═══ Material for the task

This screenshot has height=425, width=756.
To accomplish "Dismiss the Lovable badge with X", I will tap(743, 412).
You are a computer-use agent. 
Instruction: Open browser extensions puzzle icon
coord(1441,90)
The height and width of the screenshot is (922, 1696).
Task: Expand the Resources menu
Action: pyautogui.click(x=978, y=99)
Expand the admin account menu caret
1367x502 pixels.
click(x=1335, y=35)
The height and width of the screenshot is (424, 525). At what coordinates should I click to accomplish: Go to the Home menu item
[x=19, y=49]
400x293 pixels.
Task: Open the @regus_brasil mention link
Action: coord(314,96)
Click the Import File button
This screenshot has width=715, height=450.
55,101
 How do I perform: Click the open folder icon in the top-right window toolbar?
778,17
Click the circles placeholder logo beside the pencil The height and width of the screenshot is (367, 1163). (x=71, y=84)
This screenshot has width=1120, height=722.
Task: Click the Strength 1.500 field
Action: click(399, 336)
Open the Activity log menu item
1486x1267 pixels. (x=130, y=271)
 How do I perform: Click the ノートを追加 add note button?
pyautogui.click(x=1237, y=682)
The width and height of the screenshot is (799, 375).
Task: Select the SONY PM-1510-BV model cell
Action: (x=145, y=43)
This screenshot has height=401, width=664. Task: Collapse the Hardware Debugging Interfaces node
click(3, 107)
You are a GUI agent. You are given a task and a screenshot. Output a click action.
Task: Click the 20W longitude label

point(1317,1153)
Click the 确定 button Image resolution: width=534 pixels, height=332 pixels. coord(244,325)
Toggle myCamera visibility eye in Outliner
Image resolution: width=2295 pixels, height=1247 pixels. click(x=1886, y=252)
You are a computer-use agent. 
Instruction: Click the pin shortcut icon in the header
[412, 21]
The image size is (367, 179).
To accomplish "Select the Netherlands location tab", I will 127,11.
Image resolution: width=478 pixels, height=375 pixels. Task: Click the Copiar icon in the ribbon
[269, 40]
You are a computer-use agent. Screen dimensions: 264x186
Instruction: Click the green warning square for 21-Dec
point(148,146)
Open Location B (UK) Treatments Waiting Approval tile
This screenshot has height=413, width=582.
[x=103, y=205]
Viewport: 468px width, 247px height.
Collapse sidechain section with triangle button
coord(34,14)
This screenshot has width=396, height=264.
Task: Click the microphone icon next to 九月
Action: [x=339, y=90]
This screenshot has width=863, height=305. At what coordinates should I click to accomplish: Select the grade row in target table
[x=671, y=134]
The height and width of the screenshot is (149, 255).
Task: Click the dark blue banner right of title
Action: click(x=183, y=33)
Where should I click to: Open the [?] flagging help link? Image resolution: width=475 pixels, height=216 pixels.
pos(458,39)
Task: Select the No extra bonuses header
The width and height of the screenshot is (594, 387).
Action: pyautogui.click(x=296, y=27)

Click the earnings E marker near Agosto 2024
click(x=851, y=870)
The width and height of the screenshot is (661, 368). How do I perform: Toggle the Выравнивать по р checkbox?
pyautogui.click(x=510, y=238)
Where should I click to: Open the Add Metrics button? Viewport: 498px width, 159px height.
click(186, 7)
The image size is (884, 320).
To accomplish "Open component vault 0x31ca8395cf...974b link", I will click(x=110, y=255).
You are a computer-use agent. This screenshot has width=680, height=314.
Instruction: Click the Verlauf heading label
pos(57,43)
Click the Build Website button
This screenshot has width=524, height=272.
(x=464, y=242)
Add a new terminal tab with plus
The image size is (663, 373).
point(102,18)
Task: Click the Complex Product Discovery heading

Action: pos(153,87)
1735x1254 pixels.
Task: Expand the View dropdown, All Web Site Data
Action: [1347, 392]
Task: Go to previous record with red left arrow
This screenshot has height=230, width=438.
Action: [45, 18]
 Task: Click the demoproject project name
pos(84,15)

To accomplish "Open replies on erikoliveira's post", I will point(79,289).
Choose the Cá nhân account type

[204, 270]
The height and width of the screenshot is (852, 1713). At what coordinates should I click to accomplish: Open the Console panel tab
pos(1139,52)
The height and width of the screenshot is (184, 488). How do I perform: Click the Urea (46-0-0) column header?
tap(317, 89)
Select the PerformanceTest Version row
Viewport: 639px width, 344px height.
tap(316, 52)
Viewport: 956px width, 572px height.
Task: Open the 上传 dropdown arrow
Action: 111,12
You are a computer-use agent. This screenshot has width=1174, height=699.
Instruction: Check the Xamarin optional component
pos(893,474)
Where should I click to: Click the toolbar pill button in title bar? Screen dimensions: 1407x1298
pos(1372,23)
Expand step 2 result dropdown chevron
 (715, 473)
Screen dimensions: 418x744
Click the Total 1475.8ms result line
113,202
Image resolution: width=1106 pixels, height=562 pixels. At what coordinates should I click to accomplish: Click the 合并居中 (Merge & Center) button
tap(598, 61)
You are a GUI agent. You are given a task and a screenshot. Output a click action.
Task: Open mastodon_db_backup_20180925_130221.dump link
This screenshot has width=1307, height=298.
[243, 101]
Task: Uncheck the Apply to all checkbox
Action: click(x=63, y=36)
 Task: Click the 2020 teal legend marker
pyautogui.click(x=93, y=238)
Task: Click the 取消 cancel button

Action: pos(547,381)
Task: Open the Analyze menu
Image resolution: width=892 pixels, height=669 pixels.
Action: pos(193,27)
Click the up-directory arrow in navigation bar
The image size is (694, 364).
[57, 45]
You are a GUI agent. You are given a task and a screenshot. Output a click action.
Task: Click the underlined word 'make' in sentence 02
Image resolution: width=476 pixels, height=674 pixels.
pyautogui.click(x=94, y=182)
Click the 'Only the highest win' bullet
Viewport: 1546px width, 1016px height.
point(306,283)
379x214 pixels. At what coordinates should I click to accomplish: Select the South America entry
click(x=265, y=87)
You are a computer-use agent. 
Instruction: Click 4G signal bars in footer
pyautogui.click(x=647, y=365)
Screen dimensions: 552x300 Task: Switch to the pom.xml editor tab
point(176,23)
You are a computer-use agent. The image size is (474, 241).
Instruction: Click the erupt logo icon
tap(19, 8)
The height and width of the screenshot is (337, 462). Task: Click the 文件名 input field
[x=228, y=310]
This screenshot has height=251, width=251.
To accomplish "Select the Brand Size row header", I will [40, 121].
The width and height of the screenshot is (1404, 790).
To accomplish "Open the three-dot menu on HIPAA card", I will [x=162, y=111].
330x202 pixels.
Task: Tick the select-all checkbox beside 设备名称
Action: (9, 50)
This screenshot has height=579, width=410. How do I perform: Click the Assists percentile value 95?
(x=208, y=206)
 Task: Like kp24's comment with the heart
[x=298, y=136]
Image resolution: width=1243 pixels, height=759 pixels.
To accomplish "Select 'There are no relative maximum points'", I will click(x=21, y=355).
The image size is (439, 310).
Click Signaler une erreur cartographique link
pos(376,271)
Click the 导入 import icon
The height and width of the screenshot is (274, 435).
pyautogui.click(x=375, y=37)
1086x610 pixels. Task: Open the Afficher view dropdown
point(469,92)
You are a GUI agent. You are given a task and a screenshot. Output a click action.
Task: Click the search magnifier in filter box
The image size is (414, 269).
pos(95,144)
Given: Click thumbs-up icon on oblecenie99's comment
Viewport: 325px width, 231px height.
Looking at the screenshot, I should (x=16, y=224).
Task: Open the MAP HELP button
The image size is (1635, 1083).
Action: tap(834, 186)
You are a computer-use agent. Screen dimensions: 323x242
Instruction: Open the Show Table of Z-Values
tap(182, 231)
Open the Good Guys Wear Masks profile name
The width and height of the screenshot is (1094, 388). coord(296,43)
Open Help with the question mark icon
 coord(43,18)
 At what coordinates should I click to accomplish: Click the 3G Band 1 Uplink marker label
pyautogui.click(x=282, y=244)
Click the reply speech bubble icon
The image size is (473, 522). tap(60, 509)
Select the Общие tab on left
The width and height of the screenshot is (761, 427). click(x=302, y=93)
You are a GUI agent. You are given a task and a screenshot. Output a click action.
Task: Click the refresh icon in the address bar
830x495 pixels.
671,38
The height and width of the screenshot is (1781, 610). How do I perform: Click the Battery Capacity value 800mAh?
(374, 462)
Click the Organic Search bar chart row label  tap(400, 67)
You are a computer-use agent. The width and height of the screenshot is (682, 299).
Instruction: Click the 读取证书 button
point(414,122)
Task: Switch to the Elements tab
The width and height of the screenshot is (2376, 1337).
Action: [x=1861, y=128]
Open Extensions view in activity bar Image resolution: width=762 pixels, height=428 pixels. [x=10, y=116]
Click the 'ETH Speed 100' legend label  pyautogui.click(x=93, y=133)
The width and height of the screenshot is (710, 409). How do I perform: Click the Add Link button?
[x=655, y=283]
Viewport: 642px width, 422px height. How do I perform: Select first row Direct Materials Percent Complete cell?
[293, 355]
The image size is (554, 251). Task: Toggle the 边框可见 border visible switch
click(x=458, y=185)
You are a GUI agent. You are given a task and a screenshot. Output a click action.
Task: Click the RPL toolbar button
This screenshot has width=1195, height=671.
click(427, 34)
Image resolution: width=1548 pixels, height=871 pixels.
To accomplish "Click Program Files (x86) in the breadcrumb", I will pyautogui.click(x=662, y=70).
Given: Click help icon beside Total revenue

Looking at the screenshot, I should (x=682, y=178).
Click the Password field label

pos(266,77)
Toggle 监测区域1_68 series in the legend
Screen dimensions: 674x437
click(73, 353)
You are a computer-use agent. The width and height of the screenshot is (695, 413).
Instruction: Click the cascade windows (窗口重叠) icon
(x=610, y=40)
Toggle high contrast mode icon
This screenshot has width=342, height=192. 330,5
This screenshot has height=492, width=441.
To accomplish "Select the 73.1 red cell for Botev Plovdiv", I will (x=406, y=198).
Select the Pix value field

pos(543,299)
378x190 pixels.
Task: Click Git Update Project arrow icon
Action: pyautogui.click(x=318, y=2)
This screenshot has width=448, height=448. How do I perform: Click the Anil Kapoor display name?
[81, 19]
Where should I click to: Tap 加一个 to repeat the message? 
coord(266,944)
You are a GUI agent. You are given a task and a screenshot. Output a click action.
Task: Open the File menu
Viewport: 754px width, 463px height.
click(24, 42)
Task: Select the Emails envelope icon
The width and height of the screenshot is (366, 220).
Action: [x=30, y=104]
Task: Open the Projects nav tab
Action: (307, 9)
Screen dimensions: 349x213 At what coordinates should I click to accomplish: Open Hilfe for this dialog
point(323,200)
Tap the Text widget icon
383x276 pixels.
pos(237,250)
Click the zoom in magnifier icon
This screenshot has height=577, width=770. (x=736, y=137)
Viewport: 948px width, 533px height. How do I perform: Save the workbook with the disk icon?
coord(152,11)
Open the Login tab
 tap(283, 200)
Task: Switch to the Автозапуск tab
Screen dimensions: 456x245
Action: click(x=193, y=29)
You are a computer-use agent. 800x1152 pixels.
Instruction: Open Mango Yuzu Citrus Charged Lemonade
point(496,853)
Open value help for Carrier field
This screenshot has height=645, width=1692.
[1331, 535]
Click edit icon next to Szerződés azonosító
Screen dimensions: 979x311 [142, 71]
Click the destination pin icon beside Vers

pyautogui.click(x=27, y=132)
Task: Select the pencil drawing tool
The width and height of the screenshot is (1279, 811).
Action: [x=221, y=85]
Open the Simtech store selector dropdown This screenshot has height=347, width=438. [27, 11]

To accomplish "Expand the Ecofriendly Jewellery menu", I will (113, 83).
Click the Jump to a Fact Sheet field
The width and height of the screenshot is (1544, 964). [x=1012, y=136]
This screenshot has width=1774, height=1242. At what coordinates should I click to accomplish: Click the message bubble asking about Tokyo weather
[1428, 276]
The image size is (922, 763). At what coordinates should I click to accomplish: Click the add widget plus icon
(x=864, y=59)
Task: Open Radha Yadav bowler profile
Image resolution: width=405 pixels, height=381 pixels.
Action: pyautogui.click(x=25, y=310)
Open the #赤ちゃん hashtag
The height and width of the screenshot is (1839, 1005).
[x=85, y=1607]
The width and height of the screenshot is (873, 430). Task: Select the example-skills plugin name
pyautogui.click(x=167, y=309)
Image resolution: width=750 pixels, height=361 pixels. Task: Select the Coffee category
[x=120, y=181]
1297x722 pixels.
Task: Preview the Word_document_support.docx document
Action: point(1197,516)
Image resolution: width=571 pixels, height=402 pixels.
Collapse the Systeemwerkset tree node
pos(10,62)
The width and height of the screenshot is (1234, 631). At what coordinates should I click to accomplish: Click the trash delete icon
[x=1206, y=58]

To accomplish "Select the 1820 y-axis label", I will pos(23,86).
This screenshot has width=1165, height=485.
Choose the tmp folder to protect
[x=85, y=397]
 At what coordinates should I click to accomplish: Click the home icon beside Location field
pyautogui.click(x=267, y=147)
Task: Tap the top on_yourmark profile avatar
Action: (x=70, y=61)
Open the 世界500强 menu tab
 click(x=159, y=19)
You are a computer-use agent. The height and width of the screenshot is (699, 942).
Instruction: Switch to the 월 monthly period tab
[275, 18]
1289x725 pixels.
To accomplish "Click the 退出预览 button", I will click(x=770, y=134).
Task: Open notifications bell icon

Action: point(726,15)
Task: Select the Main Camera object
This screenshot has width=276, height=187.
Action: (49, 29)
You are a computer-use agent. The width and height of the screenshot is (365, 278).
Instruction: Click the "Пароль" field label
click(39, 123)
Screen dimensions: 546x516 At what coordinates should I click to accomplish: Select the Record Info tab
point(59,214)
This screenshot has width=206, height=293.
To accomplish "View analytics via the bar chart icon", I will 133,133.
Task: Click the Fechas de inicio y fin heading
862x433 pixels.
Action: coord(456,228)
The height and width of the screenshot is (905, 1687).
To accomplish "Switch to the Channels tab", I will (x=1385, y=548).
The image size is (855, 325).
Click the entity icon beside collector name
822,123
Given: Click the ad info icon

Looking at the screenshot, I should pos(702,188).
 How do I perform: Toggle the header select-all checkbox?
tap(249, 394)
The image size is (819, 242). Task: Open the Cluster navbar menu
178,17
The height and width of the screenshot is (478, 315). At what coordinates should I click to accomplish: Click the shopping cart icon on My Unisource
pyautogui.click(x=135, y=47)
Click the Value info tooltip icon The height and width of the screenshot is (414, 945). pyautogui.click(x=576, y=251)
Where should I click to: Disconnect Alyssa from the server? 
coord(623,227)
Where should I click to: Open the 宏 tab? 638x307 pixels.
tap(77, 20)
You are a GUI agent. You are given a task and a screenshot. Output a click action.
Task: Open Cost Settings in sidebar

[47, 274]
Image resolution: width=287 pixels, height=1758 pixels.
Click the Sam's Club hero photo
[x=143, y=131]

══════

→ **Aim**
Retype the items from the line with "The width and height of the screenshot is (1404, 790)." up to and including the line with "Looking at the screenshot, I should (x=16, y=224).", keeping every line unchanged.

→ **Solution for this problem**
The width and height of the screenshot is (1404, 790).
To accomplish "Open the three-dot menu on HIPAA card", I will [x=162, y=111].
330x202 pixels.
Task: Tick the select-all checkbox beside 设备名称
Action: (9, 50)
This screenshot has height=579, width=410. How do I perform: Click the Assists percentile value 95?
(x=208, y=206)
 Task: Like kp24's comment with the heart
[x=298, y=136]
Image resolution: width=1243 pixels, height=759 pixels.
To accomplish "Select 'There are no relative maximum points'", I will click(x=21, y=355).
The image size is (439, 310).
Click Signaler une erreur cartographique link
pos(376,271)
Click the 导入 import icon
The height and width of the screenshot is (274, 435).
pyautogui.click(x=375, y=37)
1086x610 pixels. Task: Open the Afficher view dropdown
point(469,92)
You are a GUI agent. You are given a task and a screenshot. Output a click action.
Task: Click the search magnifier in filter box
The image size is (414, 269).
pos(95,144)
Given: Click thumbs-up icon on oblecenie99's comment
Viewport: 325px width, 231px height.
Looking at the screenshot, I should (x=16, y=224).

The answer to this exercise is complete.